(ENUNCIADO DEL EJERCICIO): Reproduce sin cambios las líneas de los registros que van desde la que contiene "This screenshot has width=1372, height=869." hasta la que contiene "Action: pos(216,243)", ambas incluidas.

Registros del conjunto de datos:
----------------

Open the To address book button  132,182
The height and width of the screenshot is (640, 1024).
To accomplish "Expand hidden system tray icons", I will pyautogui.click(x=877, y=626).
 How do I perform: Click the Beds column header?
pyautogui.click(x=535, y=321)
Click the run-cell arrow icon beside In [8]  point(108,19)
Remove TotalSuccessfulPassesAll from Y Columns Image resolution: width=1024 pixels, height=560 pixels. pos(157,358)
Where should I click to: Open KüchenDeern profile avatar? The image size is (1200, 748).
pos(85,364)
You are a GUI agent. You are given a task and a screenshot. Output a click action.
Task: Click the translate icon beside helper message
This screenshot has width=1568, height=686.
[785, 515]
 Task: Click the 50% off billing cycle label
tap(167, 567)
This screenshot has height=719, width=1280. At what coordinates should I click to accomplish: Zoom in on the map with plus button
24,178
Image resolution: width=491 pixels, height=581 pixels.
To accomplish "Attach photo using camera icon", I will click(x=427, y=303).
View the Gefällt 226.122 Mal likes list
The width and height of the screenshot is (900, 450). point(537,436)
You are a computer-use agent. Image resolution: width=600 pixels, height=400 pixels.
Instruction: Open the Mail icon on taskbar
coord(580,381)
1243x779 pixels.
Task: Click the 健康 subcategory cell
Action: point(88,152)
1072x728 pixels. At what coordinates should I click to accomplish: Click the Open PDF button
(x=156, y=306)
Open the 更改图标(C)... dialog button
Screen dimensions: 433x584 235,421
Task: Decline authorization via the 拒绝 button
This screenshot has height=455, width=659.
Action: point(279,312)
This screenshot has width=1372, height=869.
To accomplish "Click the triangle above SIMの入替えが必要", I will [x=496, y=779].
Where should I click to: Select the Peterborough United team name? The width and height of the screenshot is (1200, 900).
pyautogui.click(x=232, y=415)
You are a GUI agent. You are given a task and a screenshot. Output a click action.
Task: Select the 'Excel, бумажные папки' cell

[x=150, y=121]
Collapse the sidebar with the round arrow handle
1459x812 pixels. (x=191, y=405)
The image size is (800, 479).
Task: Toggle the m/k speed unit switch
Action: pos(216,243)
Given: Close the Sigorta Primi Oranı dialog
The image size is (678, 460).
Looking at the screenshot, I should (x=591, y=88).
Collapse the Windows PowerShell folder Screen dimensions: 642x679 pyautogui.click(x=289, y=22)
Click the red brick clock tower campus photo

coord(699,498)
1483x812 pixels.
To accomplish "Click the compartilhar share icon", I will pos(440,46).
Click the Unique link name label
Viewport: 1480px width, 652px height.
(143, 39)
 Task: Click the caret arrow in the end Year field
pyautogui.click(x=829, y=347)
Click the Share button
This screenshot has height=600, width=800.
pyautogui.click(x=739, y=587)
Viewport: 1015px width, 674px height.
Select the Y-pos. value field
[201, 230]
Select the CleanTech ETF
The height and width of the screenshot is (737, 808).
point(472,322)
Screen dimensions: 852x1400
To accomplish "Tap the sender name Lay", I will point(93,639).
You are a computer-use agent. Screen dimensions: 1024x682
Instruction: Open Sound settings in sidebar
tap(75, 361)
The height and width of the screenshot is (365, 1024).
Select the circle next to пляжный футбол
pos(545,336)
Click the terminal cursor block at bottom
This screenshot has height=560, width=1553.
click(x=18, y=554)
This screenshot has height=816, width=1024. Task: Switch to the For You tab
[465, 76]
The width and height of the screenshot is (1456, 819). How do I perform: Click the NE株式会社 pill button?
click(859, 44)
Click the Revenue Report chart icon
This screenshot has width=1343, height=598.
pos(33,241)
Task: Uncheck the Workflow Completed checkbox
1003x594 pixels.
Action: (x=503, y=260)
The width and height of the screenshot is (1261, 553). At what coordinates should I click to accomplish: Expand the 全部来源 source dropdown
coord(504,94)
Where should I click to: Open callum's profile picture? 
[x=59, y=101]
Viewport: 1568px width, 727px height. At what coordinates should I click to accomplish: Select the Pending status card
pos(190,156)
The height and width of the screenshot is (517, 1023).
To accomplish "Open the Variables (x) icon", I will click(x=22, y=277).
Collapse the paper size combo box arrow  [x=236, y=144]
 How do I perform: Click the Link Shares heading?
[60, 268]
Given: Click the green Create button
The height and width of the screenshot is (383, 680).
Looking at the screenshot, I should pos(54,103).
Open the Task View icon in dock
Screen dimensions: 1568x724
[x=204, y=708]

----------------

(RESULTADO DE TAREA):
This screenshot has width=1372, height=869.
To accomplish "Click the triangle above SIMの入替えが必要", I will [x=496, y=779].
Where should I click to: Select the Peterborough United team name? The width and height of the screenshot is (1200, 900).
pyautogui.click(x=232, y=415)
You are a GUI agent. You are given a task and a screenshot. Output a click action.
Task: Select the 'Excel, бумажные папки' cell

[x=150, y=121]
Collapse the sidebar with the round arrow handle
1459x812 pixels. (x=191, y=405)
The image size is (800, 479).
Task: Toggle the m/k speed unit switch
Action: pos(216,243)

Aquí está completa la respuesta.